Really, OpenAustralia in its current form is just the beginning.
Maxine: You’ve launched the site and started spreading the word about the project: what’s next on the horizon?
Matthew: There’s so much to do. The biggest things we’re working on right now are to get the Senate up and running so you can follow what Senators say in Parliament and to get the Register of Members’ Interests online. If you’ve been following our blog, you’ll know that we’ve been tracking down this document which says what gifts they received, what property and shares they own, stuff like that. It’s a pretty important public document which ensure the impartiality of members of Parliament. To our surprise it wasn’t available online, nor was it available in any electronic form but rather it sits as 1500 handwritten A4 pages in an office in Canberra.
We’ve gotten hold of a paper copy of the entire register, we’re going to scan it and now we’re working on a web application that will allow everybody to help transcribe these documents and then the plan is that you’ll be able to view the Register for each member of parliament on OpenAustralia.
Speeches that people make in Parliament are important but the stuff that really matters ultimately are the votes and that’s why we’re planning on adding all the voting information to OpenAustralia as well. That’s a really big task.
Maxine: Imagine you had a Bill Gates type benefactor who gave you the team and resources for 6 months to do whatever you wanted with OpenAustralia. What would you do?
Matthew: We’d like to to build a site for writing to your Representatives – something where you put in your postcode and it tells you all the people relating to your local area. As well as your member of the House of Representatives that would include your state’s federal Senators, your local councillors, your state representative and so on. At the moment, it’s harder than it should be to find out how and who to write to. The information is out there on the internet but it’s spread out all over the place. We would be bringing that together in one place focused on a single activity which is writing to someone who represents you.
There are other advantages to having a service like this – you can gather statistics about how often they reply to messages that are sent to them. This way you make your representatives accountable while at the same time preserving the confidentiality of a private message.
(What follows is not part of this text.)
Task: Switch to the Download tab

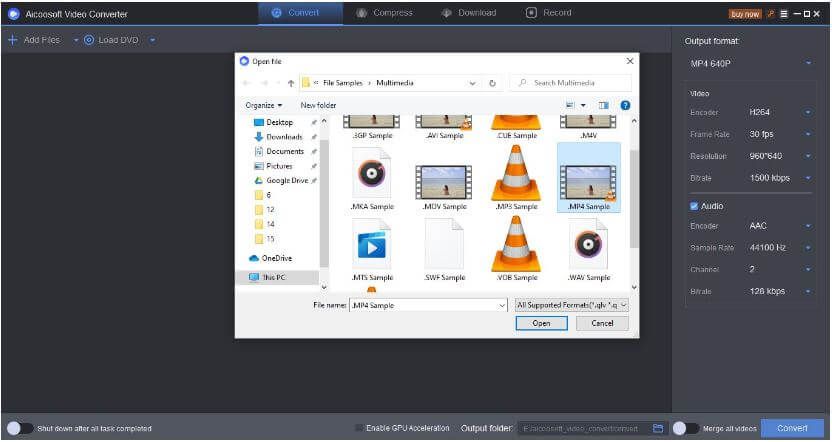Action: 469,13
Going back to the voting information – there is an interesting and difficult problem associated with that. One of the things that the UK public whip site does is allow users to effectively categorise votes on bills under “policies”. So, for instance, to say if a politicians believes that immigration control needs to be tightened they would vote this way on the following bills. This then allows a politicians’ actual votes to be compared against the policies. It’s a difficult problem to do the categorisation in a way that is accepted by all. The Public Whip’s approach to this is to use a wiki style approach. It seems to work but really requires a strong and focused user community.
One thing that many people have pointed out in comparing the Australian parliamentary system to the UK one is that the voting information, especially in the House of Representatives, is inherently much less interesting in Australia than in the UK, because politicians very rarely cross the floor and vote against their party. However, I would argue that a deeper problem is that ordinary people do not have a way to understand how votes actually happen or what they mean. Making the votes more accessible and transparent (and open to analysis) will inherently allow people to question the decisions made which I strongly believe, in a fair and democratic system, will lead to better decisions ultimately being made.
And then there’s getting all the Hansard for the State Parliaments onto OpenAustralia.
There’s a huge stack more things we would like to do but hopefully that should give you a flavour of where we’re headed.
Thanks for giving me this oppurtunity to talk about OpenAustralia!